Besides, the juxtaposition of the “Man in Blue 1”, a painting in flesh and blood by Bacon, with a film about the life of the same painter was an interesting one: the immobility of the painting versus the time of the moving image. The same divergence is at work in Vienna with the “Safety Curtain” series. The structure of music and opera, just like the movies, is based on the passage of time: the time of and on stage or “time becomes space” (Parsifal). In the context of the “liveliness” of a theatre or a stage the immobility of a painting (just like most sets) may feel rather awkward. Yet this is an interesting “strangeness”: What we experience is the tension between “performance” and “latency”, or, from my point of view, things that are not taking place or that are taking place in a different way than expected.

But before we take a deeper look at this aspect, which I believe is at the very heart of the Vienna project, we should address the “time-space” feature of the theatre-curtain as such. The tradition that performances are punctuated by the rise and fall of a sheet of cloth goes back to ancient times. In more recent times sometimes actors appear or actions take place even before the beginning of the very play – in front of the curtain. Presumably, the main reason for these pre-textual prologues, which blur the starting point of the play, is a greater sense of realism. A sense that the performance is joining a story that has begun some time before. The strategy is risky because in the audience it often creates a sense of unease: are we “in” or are they “out”? In modern plays the safety curtain is also sometimes used to form such a double bind, mostly in order to create a transition which is different or “other” from pre-play to play. The same is true for the “Safety Curtain” series at the Vienna State Opera – each work of art is present throughout an entire season, thus the “pre-scene” of the same work is accompanying the audiences of different productions.

Yet this leads us to the “latency” or the productive ambiguity of these “outside” images or “exhibited artworks” – an ambiguity in particular with regard to the productions taking place, the combinations of music and texts. “The outside, if only by a long and unfamiliar detour, is formally an aspect of the inside”, writes Georg Simmel in his essay on “Individuality and Social Forms”. Anselm Haverkamp’s many remarks and texts about the “latency period” are exploring these uncanny, blurring time experiences as well. In the context of the Vienna project his definition of “latency” works especially well. Haverkamp understands latency as a permanent meaningful reconfiguration of an operating “figure in deconstruction”. Consequently, he defines culture as “dealing with the other lurking in what is one’s own”. The art works exhibited on the Vienna opera’s safety curtain by such outstanding artists as Tacita Dean, Richard Hamilton, David Hockney, Maria Lassnig, Cy Twombly or Kara Walker, to name only a few, can indeed be read in the same way. They are to be read anew every single time. Their “ambiguity” resides then, to quote Haverkamp’s predecessor and great role model, the philosopher Hans Blumenberg in “their indefiniteness together with its purported infinity“. Or in Haverkamp’s own words, in his essay “Die Zweideutigkeit der Kunst” (The Ambiguity of Art): “What looms, hangs or otherwise insists is the threshold of incompleteness on which art is sitting tight in spite of all the political and ‘anthropological’ impositions.”

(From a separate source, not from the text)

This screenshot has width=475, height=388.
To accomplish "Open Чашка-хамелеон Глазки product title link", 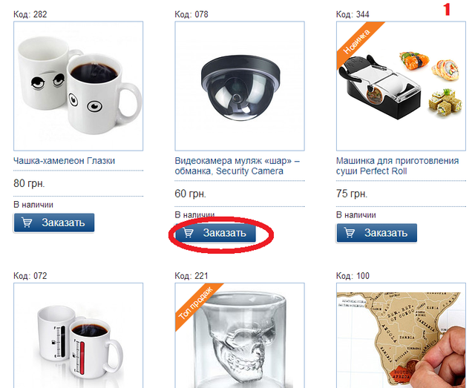I will [x=65, y=160].
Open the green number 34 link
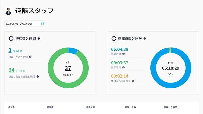This screenshot has width=203, height=114. (11, 70)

In a recent conversation with Anselm Haverkamp about the theatre I said, “We must have the courage to conceive the theatre as an exhibition and vice versa. This could lead to a third form in which the incomplete, the unspeakable und the invisible have a fundamental role”, to which Haverkamp replied, “These are structural contexts which are spatial; and they are spatial because they must be conceived in relation to time. For, in this case, the emancipatory progressing moment is not time but the regression into space. Space reconstructs the course of time and in this reduced space you arrive at what Chris calls ‘the unfinished’.” In that sense too, the museum in progress project in Vienna will never be complete even if it already presents the twentieth “Safety Curtain” at the Vienna State Opera.